* Start *

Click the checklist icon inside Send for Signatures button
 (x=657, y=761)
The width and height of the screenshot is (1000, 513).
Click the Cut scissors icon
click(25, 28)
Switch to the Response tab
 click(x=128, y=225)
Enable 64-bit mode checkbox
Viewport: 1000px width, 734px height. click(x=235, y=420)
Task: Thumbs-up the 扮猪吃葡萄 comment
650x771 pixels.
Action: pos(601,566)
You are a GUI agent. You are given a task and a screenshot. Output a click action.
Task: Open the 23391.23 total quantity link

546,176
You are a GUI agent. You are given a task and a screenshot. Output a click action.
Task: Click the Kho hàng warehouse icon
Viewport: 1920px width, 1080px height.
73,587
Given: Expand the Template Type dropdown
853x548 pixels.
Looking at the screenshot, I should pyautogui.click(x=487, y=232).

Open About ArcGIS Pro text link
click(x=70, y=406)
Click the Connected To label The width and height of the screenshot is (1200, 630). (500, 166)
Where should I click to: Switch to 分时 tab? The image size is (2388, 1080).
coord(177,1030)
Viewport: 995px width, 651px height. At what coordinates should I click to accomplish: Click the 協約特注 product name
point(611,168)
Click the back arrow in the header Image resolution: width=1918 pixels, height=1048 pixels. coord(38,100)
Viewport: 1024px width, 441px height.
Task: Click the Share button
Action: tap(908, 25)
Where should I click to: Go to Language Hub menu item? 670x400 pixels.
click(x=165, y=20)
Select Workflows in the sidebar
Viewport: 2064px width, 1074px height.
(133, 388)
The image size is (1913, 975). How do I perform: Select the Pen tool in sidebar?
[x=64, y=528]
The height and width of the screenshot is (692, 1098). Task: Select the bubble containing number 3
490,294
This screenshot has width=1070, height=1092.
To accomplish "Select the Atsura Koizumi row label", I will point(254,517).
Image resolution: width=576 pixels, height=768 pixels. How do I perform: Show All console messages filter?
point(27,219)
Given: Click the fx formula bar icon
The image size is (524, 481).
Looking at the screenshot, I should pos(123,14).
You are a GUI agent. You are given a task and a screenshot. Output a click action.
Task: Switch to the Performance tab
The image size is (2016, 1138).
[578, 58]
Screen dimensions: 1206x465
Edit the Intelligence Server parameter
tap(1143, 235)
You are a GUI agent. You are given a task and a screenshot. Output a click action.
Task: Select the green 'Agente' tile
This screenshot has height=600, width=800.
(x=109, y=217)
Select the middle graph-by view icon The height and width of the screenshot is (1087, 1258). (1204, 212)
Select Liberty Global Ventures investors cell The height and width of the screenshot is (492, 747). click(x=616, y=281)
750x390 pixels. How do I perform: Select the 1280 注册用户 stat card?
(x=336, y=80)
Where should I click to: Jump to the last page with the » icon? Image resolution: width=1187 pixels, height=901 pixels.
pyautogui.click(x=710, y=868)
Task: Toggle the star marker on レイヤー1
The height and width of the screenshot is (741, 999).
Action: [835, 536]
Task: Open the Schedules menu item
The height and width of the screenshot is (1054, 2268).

* End *

▶ WHAT THIS TASK INVOLVES: Reproduce the lines without any change, starting at the line that contains "The width and height of the screenshot is (1000, 513)." and ending at the line that contains "Click the Connected", with both of those lines included.

▶ THE SOLUTION:
The width and height of the screenshot is (1000, 513).
Click the Cut scissors icon
click(25, 28)
Switch to the Response tab
 click(x=128, y=225)
Enable 64-bit mode checkbox
Viewport: 1000px width, 734px height. click(x=235, y=420)
Task: Thumbs-up the 扮猪吃葡萄 comment
650x771 pixels.
Action: pos(601,566)
You are a GUI agent. You are given a task and a screenshot. Output a click action.
Task: Open the 23391.23 total quantity link

546,176
You are a GUI agent. You are given a task and a screenshot. Output a click action.
Task: Click the Kho hàng warehouse icon
Viewport: 1920px width, 1080px height.
73,587
Given: Expand the Template Type dropdown
853x548 pixels.
Looking at the screenshot, I should pyautogui.click(x=487, y=232).

Open About ArcGIS Pro text link
click(x=70, y=406)
Click the Connected To label The width and height of the screenshot is (1200, 630). (500, 166)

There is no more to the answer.